Swap "label" for "tag" in the records, starting at the line that contains "Click the 극지성 label under the bar" and ending at the end of the records, with every other part unchanged. Leave the pictures out of your answer.

____ PROVIDED DATA

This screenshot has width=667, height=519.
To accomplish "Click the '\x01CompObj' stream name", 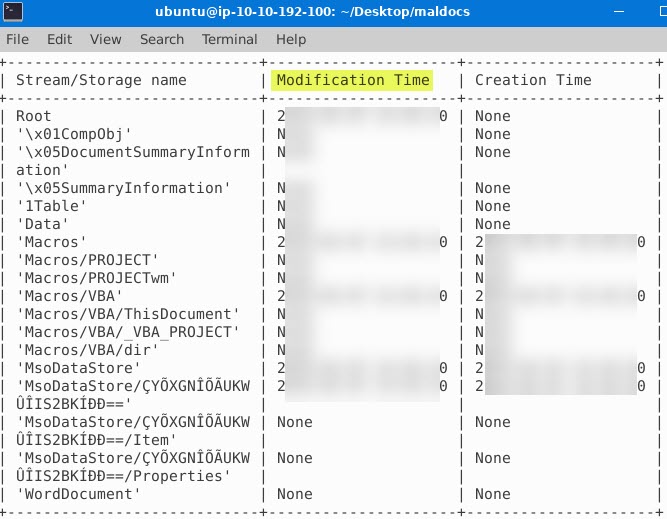I will [x=74, y=134].

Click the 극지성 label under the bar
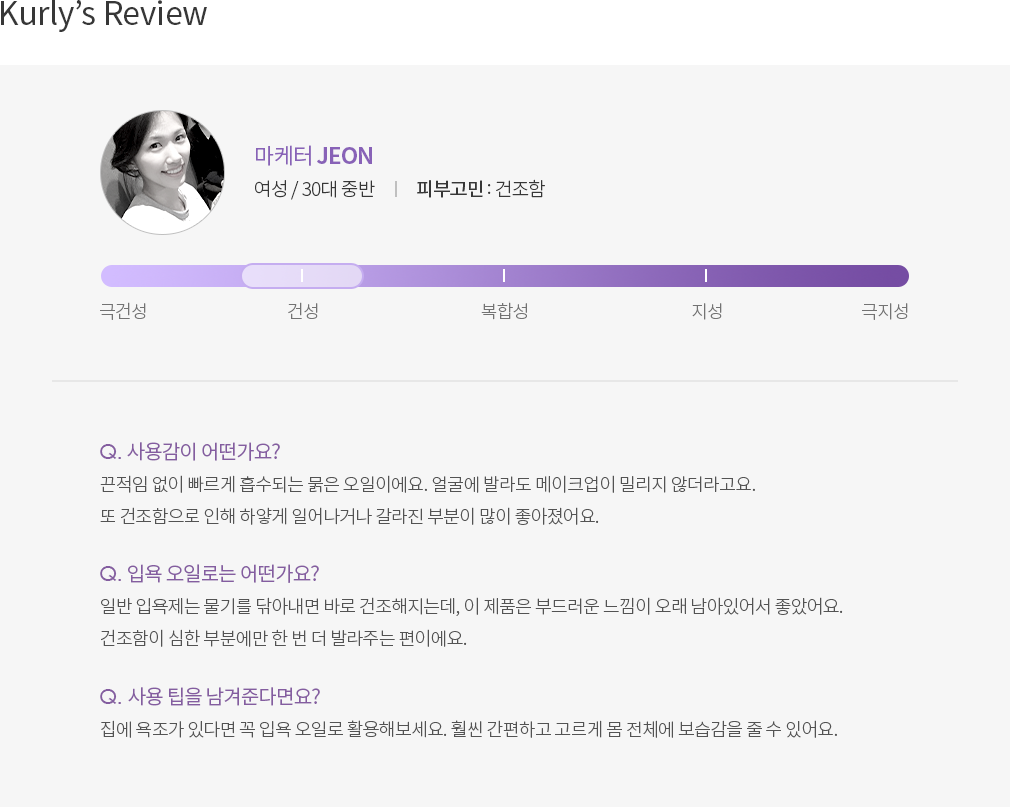pyautogui.click(x=885, y=311)
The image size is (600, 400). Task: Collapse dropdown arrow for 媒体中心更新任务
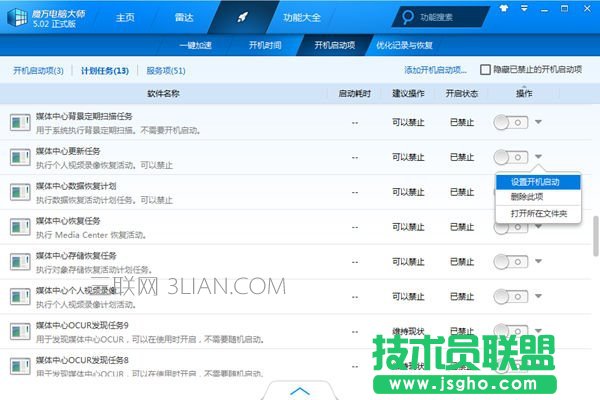click(x=540, y=157)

________

*RESPONSE TO THIS EXERCISE*:
Click the 극지성 tag under the bar
pyautogui.click(x=885, y=311)
The image size is (600, 400). Task: Collapse dropdown arrow for 媒体中心更新任务
click(x=540, y=157)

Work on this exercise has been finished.